Dharma Quotes: Suffering


Today's Dharma quotes from Snow Lion Publications are related -- both look at suffering in their own ways.

Dharma Quote of the Week

Just as your innermost wish is to be free from suffering and to abide in happiness, so too is it the aspiration of all other beings. But, they, like you, encounter sufferings and problems in their lives, and often their difficulties are much worse than your own. Examine your capacity to help them. At this time your ability to help them is quite limited, but if you reduce your own ignorance, anger, attachment, and other faults, and increase your good qualities such as generosity, patience, loving-kindness, compassion, and wisdom, you will be of greater benefit. If you become fully enlightened, you will be of the greatest possible benefit to all beings. Thus generate the altruistic intention to become a Buddha in order to benefit all sentient beings most effectively.

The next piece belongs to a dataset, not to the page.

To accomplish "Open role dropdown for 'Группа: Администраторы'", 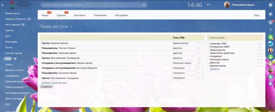I will tap(186, 43).
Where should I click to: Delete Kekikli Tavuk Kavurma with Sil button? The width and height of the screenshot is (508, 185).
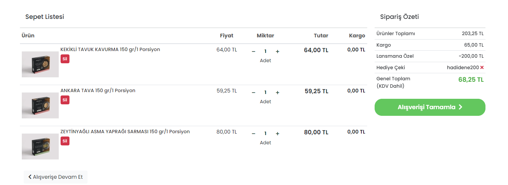pos(65,59)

~ From Guided Meditations on the Stages of the Path by Thubten Chodron, foreword by H.H. the Dalai Lama, published by Snow Lion Publications.

And . . .

Dalai Lama Quote of the Week

We can see that there are many ways in which we actively contribute to our own experience of mental unrest and suffering. Although, in general, mental and emotional afflictions themselves can come naturally, often it is our own reinforcement of those negative emotions that makes them so much worse. For instance when we have anger or hatred towards a person, there is less likelihood of its developing to a very intense degree if we leave it unattended. However, if we think about the projected injustices done to us, the ways in which we have been unfairly treated, and we keep on thinking about them over and over, then that feeds the hatred. It makes the hatred very powerful and intense. Of course, the same can apply to when we have an attachment towards a particular person; we can feed that by thinking about how beautiful he or she is, and as we keep thinking about the projected qualities that we see in the person, the attachment becomes more and more intense. But this shows how through constant familiarity and thinking, we ourselves can make our emotions more intense and powerful.

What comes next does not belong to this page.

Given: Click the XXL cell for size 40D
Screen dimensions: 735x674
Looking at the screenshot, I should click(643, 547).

We also often add to our pain and suffering by being overly sensitive, overreacting to minor things, and sometimes taking things too personally. We tend to take small things too seriously and blow them up out of proportion, while at the same time we often remain indifferent to the really important things, those things which have profound effects on our lives and long-term consequences and implications.

So I think that to a large extent, whether you suffer depends on how you respond to a given situation.

~ From The Art of Happiness: A Handbook for Living by His Holiness the Dalai Lama and Howard C. Cutler, M.D.